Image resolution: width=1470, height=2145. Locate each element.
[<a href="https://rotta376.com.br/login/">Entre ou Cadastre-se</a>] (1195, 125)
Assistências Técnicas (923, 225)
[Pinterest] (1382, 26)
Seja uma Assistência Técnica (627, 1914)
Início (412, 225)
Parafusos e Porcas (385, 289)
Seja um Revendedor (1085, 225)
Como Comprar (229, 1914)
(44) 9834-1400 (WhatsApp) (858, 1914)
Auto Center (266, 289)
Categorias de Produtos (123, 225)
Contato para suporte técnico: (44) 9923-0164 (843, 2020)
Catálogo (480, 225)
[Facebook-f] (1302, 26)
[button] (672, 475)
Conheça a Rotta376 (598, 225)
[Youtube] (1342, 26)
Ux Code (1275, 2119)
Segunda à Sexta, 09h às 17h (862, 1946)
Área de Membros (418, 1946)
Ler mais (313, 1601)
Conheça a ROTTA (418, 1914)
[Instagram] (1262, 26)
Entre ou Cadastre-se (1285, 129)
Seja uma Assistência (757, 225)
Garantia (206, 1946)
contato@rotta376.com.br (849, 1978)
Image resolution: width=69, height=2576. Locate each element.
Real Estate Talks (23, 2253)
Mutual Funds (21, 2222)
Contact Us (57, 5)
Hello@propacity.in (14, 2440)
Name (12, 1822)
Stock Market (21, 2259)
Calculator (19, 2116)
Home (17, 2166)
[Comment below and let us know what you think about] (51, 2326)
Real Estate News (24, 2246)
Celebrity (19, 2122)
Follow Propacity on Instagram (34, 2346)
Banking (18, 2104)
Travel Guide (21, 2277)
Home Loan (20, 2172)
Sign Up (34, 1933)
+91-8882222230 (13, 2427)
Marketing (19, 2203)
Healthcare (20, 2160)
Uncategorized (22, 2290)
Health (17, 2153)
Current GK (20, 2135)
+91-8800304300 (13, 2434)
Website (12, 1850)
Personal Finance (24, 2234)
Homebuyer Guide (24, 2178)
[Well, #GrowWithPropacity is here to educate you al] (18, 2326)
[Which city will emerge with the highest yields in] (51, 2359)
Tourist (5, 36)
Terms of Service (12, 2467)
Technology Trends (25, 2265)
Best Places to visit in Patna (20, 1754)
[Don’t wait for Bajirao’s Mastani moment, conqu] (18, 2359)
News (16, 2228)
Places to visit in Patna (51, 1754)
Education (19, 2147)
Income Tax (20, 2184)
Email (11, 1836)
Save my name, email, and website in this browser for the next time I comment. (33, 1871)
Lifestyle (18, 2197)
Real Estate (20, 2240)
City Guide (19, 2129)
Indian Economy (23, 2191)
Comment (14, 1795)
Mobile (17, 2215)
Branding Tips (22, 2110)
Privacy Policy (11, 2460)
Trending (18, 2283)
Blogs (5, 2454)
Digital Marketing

**ACTION ITEM**. Could you state how many lines above include the word "each"? Reply with that number alone.

**EXERCISE OUTPUT**. 2